A Entidade Reguladora para a Comunicação Social (ERC) concluiu que Mário Ferreira começou a actuar na Media Capital sem autorização prévia, o que contraria a legislação dos “media”, e poderá representar a nulidade do negócio.
A ERC definiu, neste sentido, que a Pluris, de Mário Ferreira, e a Prisa terão que refazer o negócio, de forma a solucionar os problemas detectados.
Contudo, esta acusação ainda poderá ser contestada.
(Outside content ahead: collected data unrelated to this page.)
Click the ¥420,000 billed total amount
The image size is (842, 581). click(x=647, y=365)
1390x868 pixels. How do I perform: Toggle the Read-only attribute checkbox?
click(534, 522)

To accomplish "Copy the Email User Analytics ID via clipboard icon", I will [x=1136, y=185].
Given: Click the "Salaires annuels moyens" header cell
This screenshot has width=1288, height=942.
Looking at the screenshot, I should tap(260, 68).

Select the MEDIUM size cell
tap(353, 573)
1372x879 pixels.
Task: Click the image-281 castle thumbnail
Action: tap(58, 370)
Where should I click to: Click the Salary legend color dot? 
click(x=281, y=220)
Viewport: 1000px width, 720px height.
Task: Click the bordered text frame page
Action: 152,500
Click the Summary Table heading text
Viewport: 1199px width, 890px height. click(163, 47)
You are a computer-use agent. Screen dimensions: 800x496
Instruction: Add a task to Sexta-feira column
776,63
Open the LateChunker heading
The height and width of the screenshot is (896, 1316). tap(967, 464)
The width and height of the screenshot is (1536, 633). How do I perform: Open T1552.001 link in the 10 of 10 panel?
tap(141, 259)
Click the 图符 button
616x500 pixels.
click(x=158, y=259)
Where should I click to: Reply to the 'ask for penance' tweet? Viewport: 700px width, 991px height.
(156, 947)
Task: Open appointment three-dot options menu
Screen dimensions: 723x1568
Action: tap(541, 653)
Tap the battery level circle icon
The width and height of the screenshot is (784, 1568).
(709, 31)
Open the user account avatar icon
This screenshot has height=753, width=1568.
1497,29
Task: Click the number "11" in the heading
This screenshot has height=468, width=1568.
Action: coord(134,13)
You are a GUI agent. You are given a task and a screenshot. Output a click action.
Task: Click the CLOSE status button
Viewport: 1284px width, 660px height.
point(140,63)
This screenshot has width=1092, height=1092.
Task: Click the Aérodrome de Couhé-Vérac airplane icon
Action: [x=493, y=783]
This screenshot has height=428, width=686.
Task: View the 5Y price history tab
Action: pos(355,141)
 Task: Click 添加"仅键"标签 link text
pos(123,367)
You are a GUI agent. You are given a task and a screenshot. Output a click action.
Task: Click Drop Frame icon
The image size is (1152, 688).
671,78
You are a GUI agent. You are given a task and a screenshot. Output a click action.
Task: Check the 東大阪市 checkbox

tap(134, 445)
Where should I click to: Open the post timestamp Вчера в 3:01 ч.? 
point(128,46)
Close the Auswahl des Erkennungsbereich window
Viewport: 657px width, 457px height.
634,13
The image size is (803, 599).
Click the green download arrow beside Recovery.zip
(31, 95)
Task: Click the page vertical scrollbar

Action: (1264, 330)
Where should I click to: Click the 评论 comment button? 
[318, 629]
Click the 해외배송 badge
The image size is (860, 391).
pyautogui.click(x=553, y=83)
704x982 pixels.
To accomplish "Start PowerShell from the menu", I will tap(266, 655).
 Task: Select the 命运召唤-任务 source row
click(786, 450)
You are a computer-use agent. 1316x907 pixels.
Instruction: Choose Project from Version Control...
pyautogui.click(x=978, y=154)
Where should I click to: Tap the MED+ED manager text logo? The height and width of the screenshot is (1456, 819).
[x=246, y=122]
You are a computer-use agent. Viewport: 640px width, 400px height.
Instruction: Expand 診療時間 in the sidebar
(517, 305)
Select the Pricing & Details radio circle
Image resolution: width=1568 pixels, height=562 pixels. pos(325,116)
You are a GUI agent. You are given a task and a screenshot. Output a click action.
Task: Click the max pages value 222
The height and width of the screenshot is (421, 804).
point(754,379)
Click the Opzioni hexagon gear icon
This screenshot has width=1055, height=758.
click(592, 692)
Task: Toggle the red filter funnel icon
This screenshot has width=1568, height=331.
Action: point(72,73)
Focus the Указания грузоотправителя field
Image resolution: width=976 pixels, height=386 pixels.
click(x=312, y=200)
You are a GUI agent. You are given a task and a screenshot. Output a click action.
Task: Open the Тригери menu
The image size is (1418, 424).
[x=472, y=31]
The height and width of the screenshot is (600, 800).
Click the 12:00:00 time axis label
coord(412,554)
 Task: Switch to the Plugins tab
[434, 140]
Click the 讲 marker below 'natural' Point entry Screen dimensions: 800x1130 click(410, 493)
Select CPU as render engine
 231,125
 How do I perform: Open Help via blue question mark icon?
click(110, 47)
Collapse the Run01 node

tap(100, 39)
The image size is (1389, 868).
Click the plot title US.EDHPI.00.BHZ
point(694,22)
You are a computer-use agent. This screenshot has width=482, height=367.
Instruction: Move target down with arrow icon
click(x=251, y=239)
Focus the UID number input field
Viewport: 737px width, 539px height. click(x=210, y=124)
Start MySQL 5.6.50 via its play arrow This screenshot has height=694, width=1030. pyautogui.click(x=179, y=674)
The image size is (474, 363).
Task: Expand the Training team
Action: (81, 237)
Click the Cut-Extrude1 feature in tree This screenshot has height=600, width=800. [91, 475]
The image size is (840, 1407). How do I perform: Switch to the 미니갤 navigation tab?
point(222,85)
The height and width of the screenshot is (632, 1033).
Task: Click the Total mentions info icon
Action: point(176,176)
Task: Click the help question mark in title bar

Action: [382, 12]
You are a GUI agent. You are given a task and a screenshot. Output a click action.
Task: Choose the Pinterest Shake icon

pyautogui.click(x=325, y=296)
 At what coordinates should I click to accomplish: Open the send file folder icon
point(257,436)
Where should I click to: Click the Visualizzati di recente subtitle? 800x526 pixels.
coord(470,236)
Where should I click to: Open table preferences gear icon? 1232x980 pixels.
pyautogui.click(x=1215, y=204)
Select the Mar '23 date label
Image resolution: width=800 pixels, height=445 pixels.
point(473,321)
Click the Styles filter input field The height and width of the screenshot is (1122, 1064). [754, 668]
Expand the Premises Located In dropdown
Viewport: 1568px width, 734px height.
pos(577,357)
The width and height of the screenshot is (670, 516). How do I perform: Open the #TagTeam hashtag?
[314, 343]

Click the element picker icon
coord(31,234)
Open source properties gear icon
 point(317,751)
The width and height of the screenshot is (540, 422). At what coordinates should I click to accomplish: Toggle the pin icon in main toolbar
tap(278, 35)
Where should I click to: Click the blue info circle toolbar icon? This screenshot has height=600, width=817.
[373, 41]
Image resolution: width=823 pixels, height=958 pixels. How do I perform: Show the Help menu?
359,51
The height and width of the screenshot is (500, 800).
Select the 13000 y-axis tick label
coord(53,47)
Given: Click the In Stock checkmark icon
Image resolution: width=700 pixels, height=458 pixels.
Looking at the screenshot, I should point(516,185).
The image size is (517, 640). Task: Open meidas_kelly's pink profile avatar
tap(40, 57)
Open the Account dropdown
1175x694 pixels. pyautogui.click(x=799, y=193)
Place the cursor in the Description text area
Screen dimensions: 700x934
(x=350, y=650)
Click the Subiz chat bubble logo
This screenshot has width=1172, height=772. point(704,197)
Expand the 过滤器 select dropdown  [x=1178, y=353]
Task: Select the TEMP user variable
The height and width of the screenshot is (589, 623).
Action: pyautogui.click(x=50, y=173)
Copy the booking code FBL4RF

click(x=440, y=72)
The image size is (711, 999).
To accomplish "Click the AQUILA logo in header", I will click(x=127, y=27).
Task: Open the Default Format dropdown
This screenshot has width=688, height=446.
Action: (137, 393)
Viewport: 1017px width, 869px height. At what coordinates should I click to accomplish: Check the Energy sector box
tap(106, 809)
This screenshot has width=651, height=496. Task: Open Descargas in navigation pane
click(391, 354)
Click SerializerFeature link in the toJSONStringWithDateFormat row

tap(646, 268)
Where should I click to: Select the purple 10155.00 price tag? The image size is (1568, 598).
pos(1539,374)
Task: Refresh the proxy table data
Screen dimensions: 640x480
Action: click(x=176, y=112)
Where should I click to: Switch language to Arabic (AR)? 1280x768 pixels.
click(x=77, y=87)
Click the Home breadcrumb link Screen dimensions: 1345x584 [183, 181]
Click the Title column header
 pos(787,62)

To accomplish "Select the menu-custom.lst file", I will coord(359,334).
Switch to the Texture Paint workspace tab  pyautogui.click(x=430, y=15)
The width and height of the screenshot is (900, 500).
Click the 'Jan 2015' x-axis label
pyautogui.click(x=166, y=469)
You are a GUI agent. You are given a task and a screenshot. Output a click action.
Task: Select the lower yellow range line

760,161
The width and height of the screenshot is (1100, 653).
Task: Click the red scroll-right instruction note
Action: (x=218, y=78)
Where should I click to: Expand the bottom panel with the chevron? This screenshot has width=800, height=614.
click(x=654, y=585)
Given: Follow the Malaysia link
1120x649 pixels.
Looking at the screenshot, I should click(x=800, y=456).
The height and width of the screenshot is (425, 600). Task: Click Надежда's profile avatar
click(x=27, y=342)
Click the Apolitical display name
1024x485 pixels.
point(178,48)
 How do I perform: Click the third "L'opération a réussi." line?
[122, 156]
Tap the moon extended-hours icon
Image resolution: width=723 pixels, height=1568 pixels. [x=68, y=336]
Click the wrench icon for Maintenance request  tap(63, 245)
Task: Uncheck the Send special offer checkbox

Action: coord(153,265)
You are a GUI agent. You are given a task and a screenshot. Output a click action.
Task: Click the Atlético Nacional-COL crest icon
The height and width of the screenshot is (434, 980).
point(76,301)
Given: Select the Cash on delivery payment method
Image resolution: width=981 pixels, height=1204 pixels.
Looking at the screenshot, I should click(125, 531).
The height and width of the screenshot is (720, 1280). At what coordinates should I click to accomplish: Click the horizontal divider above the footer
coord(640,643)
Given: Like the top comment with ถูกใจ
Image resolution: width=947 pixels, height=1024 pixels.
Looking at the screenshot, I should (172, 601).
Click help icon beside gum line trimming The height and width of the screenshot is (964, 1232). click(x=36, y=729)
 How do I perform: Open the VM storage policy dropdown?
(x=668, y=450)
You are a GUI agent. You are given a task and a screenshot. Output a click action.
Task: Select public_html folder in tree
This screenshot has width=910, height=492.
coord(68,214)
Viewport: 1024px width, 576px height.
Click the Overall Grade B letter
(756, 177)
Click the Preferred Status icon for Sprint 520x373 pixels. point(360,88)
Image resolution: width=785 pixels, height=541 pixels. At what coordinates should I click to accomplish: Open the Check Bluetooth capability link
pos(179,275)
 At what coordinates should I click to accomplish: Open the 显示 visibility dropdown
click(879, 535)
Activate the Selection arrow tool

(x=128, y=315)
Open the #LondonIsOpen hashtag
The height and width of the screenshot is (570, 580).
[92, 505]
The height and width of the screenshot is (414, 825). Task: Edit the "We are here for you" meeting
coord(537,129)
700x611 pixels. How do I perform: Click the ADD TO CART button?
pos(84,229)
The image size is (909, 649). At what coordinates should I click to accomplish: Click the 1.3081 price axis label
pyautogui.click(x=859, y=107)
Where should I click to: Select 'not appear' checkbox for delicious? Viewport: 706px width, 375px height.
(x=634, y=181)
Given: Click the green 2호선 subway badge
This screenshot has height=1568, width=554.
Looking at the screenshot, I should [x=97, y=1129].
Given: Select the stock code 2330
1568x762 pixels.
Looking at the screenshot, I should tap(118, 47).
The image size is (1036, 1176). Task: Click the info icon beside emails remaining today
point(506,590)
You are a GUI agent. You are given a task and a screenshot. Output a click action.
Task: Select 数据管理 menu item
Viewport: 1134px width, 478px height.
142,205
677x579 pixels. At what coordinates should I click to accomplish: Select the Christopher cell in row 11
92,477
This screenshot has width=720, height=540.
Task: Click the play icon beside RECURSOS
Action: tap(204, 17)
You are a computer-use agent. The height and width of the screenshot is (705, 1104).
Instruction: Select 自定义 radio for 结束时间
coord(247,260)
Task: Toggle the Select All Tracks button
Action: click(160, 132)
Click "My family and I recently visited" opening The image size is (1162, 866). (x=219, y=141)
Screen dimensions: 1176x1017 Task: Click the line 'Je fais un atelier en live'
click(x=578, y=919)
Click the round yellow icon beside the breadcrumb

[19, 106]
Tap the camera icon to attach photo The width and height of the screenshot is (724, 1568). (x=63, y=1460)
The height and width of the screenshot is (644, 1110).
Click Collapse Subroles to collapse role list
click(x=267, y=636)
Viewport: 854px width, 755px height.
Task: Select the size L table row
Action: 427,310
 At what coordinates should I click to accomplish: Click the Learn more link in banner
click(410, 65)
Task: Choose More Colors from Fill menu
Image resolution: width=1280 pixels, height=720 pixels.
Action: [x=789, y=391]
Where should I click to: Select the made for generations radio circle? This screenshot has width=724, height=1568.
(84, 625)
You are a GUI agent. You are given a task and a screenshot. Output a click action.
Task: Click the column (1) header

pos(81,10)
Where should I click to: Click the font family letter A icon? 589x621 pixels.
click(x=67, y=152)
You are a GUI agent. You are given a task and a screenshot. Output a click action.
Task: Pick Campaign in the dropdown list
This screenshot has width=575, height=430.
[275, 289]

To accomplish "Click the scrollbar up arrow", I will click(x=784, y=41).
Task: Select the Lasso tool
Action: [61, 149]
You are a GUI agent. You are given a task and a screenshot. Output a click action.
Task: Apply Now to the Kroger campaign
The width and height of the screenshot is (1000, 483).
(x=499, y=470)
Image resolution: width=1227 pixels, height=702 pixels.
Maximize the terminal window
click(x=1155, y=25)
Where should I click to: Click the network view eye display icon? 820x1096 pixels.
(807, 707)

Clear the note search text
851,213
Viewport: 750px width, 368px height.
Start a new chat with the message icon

Isto porque, nos procedimentos administrativos dos reguladores, há uma primeira fase de acusação, a que se segue um período de contestação, para depois ser proferida a deliberação final condenatória ou de absolvição.
A deliberação da contraordenação aberta a este negócio não foi ainda tornada pública, mas foi noticiada, inicialmente, pelo “Correio da Manhã,” e confirmada pelo “Expresso”.
Recorde-se que este processo foi aberto em Novembro do ano passado, baseando-se na decisão preliminar da Comissão do Mercado de Valores Mobiliários (CMVM).
A ERC justificou a decisão com o facto de existirem "fortes indícios da ocorrência de uma alteração não autorizada de domínio sobre os operadores de rádio e de televisão”.
Março 21
"Do ponto de vista da ERC, é necessário saber se estas operações envolvem ou não uma alteração de domínio sobre os operadores de rádio e de televisão acima identificados, visto que a lei exige (...) uma autorização prévia”, pode ler-se num comunicado, partilhado, à época, no “site” da Entidade.
Com isto, levantaram-se dúvidas sobre a titularidade de todas as participações sociais da Media Capital.
Neste âmbito, Mário Ferreira foi obrigado a apresentar uma OPA sobre todas as participações que não detém daquela empresa de “media”.